▸ **Passage to read**:
######

Cypher & GQL

Charting Neo4j 3.0

Head of Product Innovation & Developer Strategy, Neo4j

June 3, 2016

7 min read

Learn How Michael Hunger Uses Chart.js JavaScript for Creating Charts in Neo4j 3.0

Chart, Not Graph

Today I want to show you how easy it got with Neo4j 3.0 to pull data from the graph into your JavaScript code and for instance create pretty charts from it.

As you probably know, we people at Neo4j really want to discern graph
from charts.

It’s too easy to mix the two up in spoken language and the term “graph paper” doesn’t help.
If it’s a chart like a bar, pie or line chart then it’s not a graph but a visualisation of data across multiple axes (mostly two axes, typically x and y).

Fortunately the creators of chart.js didn’t call their impressive JavaScript “not graph.js” 🙂

How Did We Get Here

Some of you might still remember webadmin our first web-based Neo4j interface which was pretty awesome for its time and had a number of cool features. One feature many people loved but left everyone confused was the chart at the beginning showing the growth of data volume (nodes, relationships and properties) in your graph over time.

That’s especially nice to see progress when your importing data or have your production app running.

######

▸ **Recorded data**:
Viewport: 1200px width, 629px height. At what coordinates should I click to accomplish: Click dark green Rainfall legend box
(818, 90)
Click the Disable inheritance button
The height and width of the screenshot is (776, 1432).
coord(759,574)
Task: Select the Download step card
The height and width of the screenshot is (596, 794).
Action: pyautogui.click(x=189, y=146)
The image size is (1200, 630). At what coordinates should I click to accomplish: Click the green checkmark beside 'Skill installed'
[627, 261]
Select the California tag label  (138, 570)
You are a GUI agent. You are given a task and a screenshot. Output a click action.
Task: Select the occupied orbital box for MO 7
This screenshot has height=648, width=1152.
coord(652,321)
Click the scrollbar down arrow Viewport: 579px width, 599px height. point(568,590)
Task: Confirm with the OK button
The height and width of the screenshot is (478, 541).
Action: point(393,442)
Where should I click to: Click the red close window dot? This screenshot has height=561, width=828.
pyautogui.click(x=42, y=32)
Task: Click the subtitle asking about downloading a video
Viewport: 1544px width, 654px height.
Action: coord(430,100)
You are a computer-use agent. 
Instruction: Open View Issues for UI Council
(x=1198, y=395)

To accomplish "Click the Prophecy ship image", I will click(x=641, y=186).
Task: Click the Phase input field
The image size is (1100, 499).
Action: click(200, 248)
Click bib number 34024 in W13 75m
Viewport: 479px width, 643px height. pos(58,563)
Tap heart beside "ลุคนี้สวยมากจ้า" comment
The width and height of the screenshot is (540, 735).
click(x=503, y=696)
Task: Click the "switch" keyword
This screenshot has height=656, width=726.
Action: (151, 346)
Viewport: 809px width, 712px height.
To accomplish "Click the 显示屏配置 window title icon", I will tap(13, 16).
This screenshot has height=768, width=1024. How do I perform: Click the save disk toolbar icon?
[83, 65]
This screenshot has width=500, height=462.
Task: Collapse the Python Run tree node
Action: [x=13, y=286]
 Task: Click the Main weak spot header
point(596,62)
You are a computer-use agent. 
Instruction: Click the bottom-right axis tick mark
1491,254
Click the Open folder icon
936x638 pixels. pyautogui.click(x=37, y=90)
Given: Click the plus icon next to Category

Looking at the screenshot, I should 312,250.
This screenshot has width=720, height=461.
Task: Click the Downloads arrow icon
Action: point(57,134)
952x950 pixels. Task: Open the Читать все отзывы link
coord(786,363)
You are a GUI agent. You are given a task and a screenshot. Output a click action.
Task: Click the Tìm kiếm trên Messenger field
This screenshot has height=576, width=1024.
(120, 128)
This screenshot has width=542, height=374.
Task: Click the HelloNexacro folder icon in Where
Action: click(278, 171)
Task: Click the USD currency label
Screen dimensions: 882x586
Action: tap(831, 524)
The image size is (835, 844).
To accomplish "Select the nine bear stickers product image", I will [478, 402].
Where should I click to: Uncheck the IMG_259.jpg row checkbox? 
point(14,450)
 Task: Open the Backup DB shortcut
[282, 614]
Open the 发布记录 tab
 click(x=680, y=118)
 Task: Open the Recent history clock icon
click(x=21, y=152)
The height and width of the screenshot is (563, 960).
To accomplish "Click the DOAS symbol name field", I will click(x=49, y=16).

######

▸ **Instructions**:
a: The Neo4j 3.0 charting article names several kinds of chart that are not graphs. List them.
b: In the Neo4j 3.0 charting article, what was the first web-based Neo4j interface called?
c: Continue the Neo4j 3.0 charting article from its last sentence.

▸ **Answers per task**:
a: bar chart, pie chart, line chart

b: It was called webadmin.

c:
But it was also confusing because it didn’t actually show the counts of entities but the total storage file size, which can contain empty segments if you delete data. So people were always wondering, “Why does this thing grow (or at least not shrink), when I actually delete data?
Or why doesn’t it grow when I create data?”

With Neo4j 3.0 we finally removed webadmin (RIP) but there are still a few things missing in Neo4j Browser.

New Features

As there are some cool new features which come together, I thought it would be nice to give people back the charting of graph data volume while also combining those nice new features:

Fast Entity Counts
User Defined and Built-In Procedures
Binary Protocol
Official Drivers (incl. JavaScript)

Fast Counting of Entities

With Neo4j 3.0, we provide counts of entities from Cypher no longer by actually counting them but by inspecting our transactional database statistics. Many databases have database statistics, but few keep them transactionally up to date in order to always have accurate and reliable counts.

So now when you issue Cypher statements like the following, you’ll get the results back in milliseconds.


MATCH () 
RETURN count(*);

MATCH (n) 
RETURN count(*);

MATCH (:Person) 
RETURN count(*);

MATCH ()-->() 
RETURN count(*);

MATCH ()-[:FOLLOWS]->() 
RETURN count(*);

MATCH (n)-[:LIKES]->(m)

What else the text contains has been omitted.